The bad boss festival

In my last post, I promised I'd give a little more background about how I developed most of my principles of people management. As I mentioned, most of my ideas come from experiences I've had working for other people.

I've had a lot of different bosses over time, nine in three turbulent years at one point. They range from being incredibly good to being among the worst of the worst, and I've learned a great deal from all of them. The ones that stand out the most, unfortunately, are the bad ones.

I try very hard not to be too emotionally invested in work, but it's difficult to do that at times: I'm a solo act so work is pretty integral to my life, especially since I'm not financially prepared to retire. There have been many instances in which something my boss at the time did made me feel undervalued, disrespected, marginalized, and completely unappreciated. They include:

--Boss who tracked his guesstimates for female employees' menstrual periods on a calendar.

--Boss who ripped me to shreds and then told me I should be more like her.

--Boss who told me to my face that he was smarter than me.

--Boss who told me he requested a salary adjustment on my behalf, but turned out to be lying.

--Boss who dumped a project on me as I was leaving for the airport for a five day beach weekend with my family to celebrate my dad's 80th birthday. (Boss had six weeks notice of my time off.) She said she needed it delivered the day before I came back. I didn't feel like I could say no, so I put in four sixteen to eighteen hour days while on vacation to complete it. Boss did not review project for two weeks, did not say thank you, and also denied my request for comp time.

--Boss who was invited to my wedding, accepted with his wife, and then didn't show because he had something better to do that came up that morning. (His actual words.)

--Boss who committed me to impossible deadlines and budgets that he made up out of thin air in client meetings and then held me accountable for meeting.

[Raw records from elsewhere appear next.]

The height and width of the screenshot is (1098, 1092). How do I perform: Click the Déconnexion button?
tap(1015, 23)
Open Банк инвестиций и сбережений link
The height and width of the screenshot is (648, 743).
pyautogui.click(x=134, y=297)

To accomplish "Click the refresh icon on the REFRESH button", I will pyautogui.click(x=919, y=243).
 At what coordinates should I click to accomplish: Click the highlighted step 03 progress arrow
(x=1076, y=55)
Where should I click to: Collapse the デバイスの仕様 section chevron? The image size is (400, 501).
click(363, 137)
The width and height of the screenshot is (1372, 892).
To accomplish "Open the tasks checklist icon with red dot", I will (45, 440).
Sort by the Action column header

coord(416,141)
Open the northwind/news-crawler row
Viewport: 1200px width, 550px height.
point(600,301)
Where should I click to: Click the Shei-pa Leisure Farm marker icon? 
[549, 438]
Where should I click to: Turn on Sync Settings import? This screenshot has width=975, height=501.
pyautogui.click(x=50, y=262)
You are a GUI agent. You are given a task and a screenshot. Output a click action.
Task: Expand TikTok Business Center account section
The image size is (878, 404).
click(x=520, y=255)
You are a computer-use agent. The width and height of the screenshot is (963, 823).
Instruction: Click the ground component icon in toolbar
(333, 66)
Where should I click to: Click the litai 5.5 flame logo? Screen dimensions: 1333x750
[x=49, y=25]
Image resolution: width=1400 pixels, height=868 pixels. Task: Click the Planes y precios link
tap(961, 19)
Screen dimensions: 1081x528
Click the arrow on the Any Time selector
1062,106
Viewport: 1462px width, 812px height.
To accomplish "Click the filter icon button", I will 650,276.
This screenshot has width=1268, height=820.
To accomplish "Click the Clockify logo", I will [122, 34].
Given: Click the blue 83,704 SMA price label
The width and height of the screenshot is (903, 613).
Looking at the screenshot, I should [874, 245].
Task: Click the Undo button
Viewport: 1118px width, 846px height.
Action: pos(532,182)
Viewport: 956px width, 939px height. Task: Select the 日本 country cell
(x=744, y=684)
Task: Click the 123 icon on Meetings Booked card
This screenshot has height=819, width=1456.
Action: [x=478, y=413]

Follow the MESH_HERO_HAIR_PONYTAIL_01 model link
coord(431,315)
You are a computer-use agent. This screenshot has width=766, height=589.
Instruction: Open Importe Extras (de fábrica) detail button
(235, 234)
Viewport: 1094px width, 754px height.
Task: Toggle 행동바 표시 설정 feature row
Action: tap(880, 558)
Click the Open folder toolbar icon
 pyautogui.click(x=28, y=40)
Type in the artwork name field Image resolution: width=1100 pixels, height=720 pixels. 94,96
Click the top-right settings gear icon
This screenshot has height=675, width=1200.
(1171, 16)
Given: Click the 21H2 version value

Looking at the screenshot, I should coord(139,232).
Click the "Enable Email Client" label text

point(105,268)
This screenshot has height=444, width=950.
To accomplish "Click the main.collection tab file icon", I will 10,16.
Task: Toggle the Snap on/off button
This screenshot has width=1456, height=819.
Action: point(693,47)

--Boss who proseletyzed his religious faith to me.

--Boss who was fond of BIG HUGS and kissing female employees on the forehead. (This stopped after a sexual harassment complaint from another employee.)

--Boss who habitually allowed people to wander in and start socializing during what was supposed to be our weekly one on one meetings.

--Boss who gave another colleague and me our annual reviews together on the grounds that we were interchangable and it would save time.

--Boss who spent my midyear and annual review time talking about his career, reading his Blackberry, and sending instant messages.

--Boss who told problem employee he was outstanding because he didn't want to deal with his behavioral issues, and then gave him to me to manage and asked me to "fix" him.

Some of these managers are still around, and I've been promoted up to their level. One very senior one remains but was counseled by HR for his inappropriateness around women. One was fired for cause, one was laid off, and two had all their staff taken away and have no one reporting into them.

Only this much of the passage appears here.